İnsanlar yediklerimizdeki kimyasallar hakkında düşünmek yerine bu soruya nedense daha çok yöneliyor. Organik de Ne kadar Organik? Şimdi sen onu organik diye alıyorsun ama gerçekten organik mi? Dünyanın parasını veriyorsun bu domatese ama ya manavdan alıp satıyorsa. Bu tarz sorular hatta alaylı imalar ile çok karşılaştım. Onun için bir önceki yazımda Hibrit ve GDO‘dan bahsetmişken bu yazımda da bu kadar sık karşılaştığım soruyu cevaplamak istedim.

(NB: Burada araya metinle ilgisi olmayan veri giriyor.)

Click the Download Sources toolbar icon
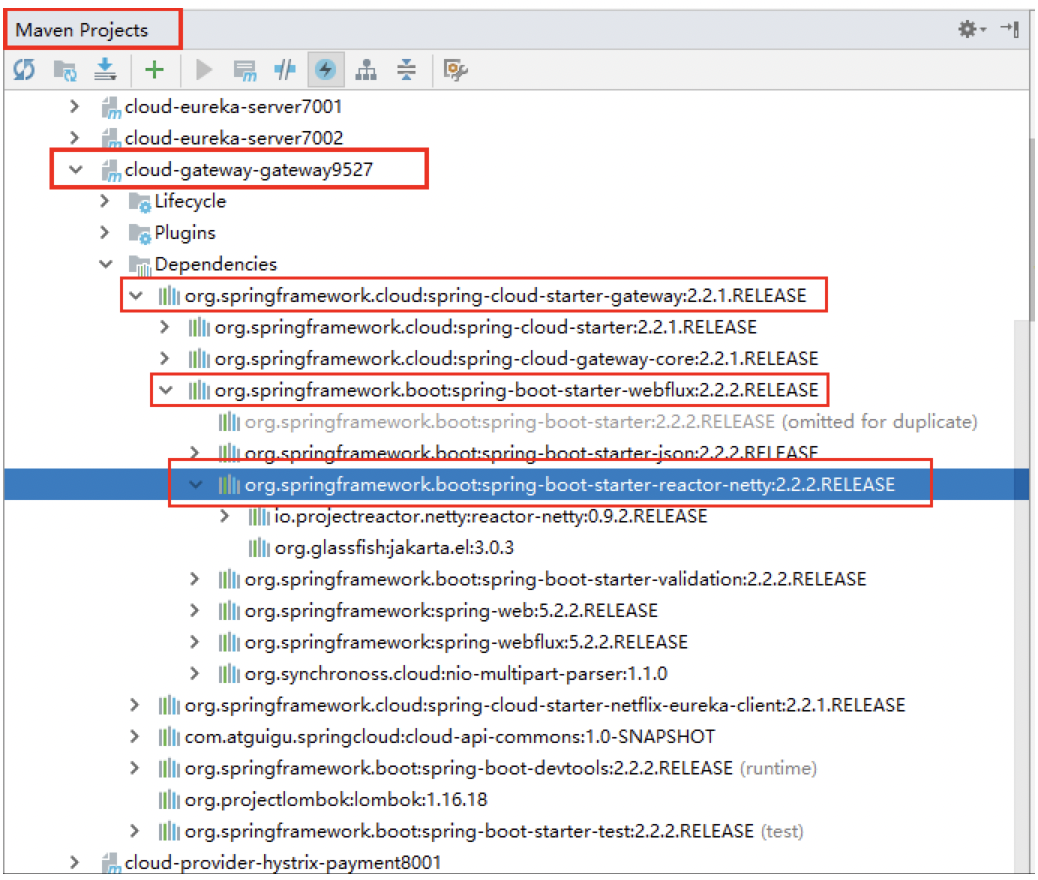This screenshot has width=1038, height=880. (105, 69)
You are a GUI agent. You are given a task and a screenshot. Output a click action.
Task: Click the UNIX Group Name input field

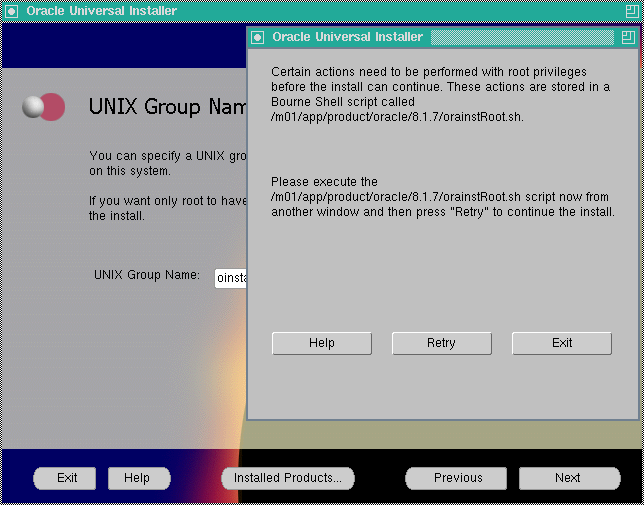[230, 278]

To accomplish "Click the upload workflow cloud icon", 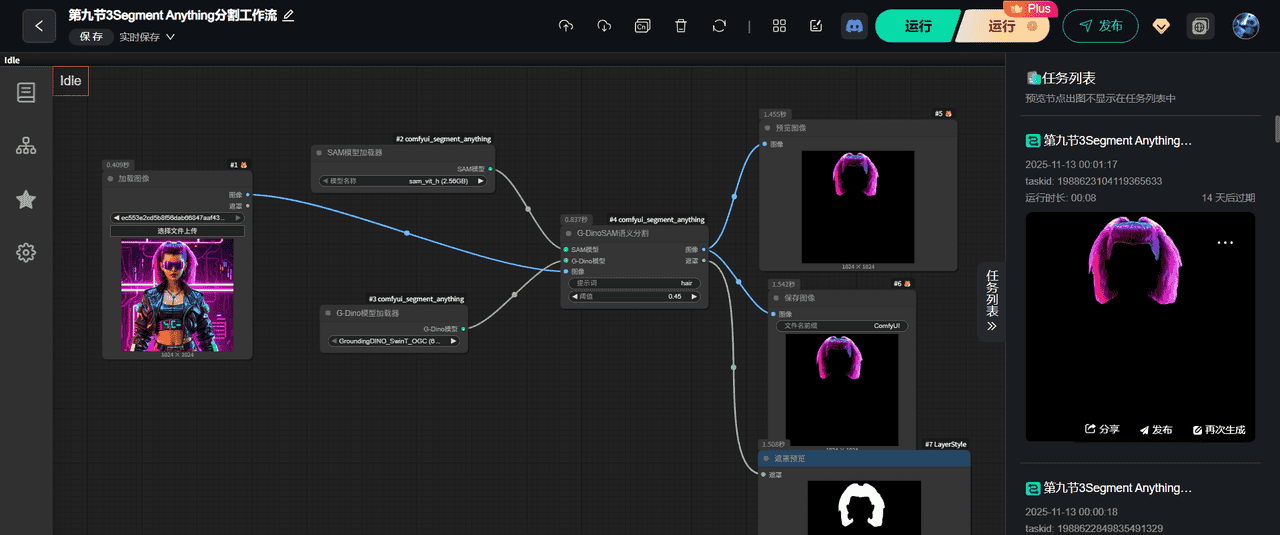I will click(566, 26).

İlk önce Organik ne demek?  Öncelikle lütfen üzerinde doğal, yada bunlar doğal diye satılanları organik olarak değerlendirmeyin-çünkü doğal demek eşittir organik demek değildir.

Organik tarım nedir?

Organik tarım; “İlaç vb. kimyasal maddeler kullanmadan yapılan üretim biçimi, ekolojik tarım” Türk Dil Kurumunun ifadesi ile organik tarımın açıklaması bu.

Organik tarım üretilme sırasında insan sağlığına zararı olan hiç bir kimyasal, ilaç, hormon veya ilaçlı gübre kullanılmadan yapılan tarımdır. Tohumun, yetiştirilme süreçlerinin, tarla koşullarının denetlendiği, hatta paketlemenin de denetlenerek yapıldığı, çevreye, doğaya ve insana zararı olmayan üretim şeklidir. “Organik” denince sadece tarım olarak bakmamak lazım. Organik ürünler gıda, kozmetik, temizlik ürünlerini de kapsar. Organik ürünlerin üretim süreçleri, paketleme, transfer dahil her aşaması kontrol edilmektedir. Bu aşamaları eğer uygunsa sertifikasyona tabi tutulmaktadır. Ürünün organik olup olmaması ile ilgili soru işaretiniz varsa o zaman organik sertifikasını sorabilirsiniz. Organik tarımda tohumdan size ulaşana kadar her aşaması ( tohum, yetiştirilmesi, toplanması, hasat, kesim, işleme, paketlemesi, etiketleme, depolama, saklama koşulu, taşıma ürünün bize ulaşmasına kadar olan bütün işlemlerde)  Gıda Tarım ve Hayvancılık Bakanlığının yetkilendirdiği  kontrol ve sertifikasyon kuruluşlarınca tüm süreçleri kontrol ediyor.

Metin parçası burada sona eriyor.